Stored data
____

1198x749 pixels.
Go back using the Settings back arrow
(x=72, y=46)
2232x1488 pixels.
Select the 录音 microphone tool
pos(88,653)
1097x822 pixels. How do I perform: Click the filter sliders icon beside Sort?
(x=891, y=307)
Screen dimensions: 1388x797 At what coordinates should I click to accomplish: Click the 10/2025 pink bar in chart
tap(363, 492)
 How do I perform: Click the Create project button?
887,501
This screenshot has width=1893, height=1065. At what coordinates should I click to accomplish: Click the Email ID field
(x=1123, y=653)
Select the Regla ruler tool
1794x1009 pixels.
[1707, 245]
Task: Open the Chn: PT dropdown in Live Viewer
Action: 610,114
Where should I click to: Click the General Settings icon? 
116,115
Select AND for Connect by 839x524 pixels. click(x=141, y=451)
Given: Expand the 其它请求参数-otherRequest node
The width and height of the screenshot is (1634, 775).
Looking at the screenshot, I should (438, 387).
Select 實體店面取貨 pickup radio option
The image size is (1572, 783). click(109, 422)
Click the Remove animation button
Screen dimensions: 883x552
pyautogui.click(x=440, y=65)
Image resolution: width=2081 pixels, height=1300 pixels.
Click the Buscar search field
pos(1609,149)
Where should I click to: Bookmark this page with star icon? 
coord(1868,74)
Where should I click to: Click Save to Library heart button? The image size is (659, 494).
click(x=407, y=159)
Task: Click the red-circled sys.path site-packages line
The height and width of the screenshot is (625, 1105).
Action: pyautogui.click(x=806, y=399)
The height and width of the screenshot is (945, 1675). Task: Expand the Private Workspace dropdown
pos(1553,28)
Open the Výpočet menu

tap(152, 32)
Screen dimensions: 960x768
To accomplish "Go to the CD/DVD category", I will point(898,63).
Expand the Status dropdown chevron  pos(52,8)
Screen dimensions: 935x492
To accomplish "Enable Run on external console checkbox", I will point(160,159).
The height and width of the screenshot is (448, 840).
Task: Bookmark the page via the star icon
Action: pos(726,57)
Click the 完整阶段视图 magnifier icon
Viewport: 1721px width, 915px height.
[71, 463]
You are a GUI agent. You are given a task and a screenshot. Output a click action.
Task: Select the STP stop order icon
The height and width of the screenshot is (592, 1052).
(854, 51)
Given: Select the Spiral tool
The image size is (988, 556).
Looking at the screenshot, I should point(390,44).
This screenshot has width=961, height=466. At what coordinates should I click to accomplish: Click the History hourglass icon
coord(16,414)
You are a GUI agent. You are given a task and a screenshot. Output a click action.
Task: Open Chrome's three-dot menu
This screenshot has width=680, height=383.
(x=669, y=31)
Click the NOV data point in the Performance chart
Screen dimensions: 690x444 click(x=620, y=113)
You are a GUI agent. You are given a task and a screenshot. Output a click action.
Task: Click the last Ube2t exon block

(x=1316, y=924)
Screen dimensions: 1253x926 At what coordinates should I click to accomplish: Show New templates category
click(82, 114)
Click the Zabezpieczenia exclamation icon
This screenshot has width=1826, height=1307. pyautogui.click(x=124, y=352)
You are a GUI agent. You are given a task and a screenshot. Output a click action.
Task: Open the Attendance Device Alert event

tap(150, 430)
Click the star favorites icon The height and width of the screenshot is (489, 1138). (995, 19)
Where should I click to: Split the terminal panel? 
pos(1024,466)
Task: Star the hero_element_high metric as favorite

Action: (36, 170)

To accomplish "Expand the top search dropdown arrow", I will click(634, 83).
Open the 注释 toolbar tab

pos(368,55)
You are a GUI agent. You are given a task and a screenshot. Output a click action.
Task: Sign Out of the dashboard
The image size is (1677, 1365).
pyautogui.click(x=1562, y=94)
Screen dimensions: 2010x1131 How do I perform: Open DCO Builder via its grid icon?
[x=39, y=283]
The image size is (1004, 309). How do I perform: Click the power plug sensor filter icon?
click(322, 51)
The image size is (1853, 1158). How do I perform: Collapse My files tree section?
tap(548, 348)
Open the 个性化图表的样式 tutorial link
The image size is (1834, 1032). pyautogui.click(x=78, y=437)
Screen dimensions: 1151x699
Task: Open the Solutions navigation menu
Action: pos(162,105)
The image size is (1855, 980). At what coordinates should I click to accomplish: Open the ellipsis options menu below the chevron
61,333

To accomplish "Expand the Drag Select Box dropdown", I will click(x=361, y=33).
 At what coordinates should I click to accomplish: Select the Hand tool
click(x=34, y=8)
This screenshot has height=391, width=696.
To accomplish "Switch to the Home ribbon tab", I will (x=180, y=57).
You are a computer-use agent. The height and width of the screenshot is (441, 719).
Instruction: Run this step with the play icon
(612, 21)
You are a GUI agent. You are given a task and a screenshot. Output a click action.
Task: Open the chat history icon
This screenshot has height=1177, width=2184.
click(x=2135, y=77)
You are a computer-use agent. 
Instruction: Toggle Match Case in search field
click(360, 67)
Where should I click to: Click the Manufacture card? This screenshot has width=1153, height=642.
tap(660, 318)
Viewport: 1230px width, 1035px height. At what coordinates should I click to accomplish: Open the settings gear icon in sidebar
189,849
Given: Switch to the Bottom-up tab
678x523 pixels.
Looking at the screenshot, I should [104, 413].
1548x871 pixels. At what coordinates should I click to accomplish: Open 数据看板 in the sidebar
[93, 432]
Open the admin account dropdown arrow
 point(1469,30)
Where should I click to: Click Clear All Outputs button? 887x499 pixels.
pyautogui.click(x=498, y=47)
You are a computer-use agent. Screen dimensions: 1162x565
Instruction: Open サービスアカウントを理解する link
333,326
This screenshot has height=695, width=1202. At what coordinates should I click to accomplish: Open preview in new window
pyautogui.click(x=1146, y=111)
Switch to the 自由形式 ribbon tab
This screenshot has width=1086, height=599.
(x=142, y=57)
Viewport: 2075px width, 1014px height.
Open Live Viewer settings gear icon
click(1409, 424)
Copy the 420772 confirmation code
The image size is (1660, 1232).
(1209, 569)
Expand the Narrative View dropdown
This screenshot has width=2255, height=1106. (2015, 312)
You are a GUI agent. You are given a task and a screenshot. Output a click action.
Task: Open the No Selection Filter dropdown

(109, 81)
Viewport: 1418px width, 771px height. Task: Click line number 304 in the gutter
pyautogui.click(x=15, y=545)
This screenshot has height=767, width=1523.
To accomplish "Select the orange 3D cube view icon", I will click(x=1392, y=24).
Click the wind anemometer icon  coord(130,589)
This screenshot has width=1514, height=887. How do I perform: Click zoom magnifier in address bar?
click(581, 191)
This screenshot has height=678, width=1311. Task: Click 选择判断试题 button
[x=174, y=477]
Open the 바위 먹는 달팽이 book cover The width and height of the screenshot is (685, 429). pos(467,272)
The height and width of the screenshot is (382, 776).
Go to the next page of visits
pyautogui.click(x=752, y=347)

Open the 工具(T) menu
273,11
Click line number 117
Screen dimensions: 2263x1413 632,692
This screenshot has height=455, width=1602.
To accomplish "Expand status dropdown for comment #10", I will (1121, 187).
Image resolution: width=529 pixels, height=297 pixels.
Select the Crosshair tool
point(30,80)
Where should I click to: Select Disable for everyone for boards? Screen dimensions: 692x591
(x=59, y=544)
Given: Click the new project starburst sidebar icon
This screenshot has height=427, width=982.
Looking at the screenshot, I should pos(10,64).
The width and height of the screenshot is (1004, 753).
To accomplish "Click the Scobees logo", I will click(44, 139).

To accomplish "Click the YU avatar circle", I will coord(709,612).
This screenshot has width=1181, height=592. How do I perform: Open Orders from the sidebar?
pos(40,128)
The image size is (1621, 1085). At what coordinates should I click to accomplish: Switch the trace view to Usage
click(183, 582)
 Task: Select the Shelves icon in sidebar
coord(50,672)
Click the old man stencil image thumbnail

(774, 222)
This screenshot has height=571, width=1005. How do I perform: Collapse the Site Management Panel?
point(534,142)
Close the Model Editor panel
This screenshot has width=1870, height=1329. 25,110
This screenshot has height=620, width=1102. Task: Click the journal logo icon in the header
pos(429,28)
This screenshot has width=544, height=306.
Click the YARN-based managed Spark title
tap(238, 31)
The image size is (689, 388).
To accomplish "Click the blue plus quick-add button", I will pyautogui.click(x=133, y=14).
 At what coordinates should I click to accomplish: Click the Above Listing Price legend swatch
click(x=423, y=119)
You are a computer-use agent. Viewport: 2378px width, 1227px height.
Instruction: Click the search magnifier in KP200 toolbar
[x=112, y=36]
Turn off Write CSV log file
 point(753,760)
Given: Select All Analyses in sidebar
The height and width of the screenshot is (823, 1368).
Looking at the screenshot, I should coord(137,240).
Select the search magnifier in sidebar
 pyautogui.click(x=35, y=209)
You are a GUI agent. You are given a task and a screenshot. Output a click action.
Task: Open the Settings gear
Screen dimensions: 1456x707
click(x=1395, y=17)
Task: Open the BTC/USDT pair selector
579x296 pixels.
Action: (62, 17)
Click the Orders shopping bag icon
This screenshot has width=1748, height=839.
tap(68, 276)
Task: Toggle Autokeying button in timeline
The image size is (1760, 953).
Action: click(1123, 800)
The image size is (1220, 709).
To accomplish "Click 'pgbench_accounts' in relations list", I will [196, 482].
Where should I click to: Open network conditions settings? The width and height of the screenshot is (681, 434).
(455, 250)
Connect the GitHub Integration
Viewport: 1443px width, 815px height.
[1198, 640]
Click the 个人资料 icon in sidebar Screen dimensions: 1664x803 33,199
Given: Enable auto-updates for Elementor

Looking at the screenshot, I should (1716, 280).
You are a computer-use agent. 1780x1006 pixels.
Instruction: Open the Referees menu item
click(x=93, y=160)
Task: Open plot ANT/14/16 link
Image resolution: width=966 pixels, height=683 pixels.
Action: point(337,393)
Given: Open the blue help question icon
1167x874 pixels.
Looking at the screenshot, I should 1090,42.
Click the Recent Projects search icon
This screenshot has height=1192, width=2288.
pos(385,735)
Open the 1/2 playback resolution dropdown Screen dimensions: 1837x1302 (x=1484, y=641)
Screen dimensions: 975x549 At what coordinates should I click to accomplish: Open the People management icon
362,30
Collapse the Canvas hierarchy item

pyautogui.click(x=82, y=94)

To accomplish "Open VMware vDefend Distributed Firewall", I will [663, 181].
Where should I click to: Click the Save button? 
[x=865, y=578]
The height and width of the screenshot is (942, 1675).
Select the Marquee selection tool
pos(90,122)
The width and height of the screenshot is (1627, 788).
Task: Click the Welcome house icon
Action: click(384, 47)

____

• _Try it_:
From the data above, gather every line that includes the word "ribbon".

• _Result_:
To accomplish "Switch to the Home ribbon tab", I will (x=180, y=57).
Switch to the 自由形式 ribbon tab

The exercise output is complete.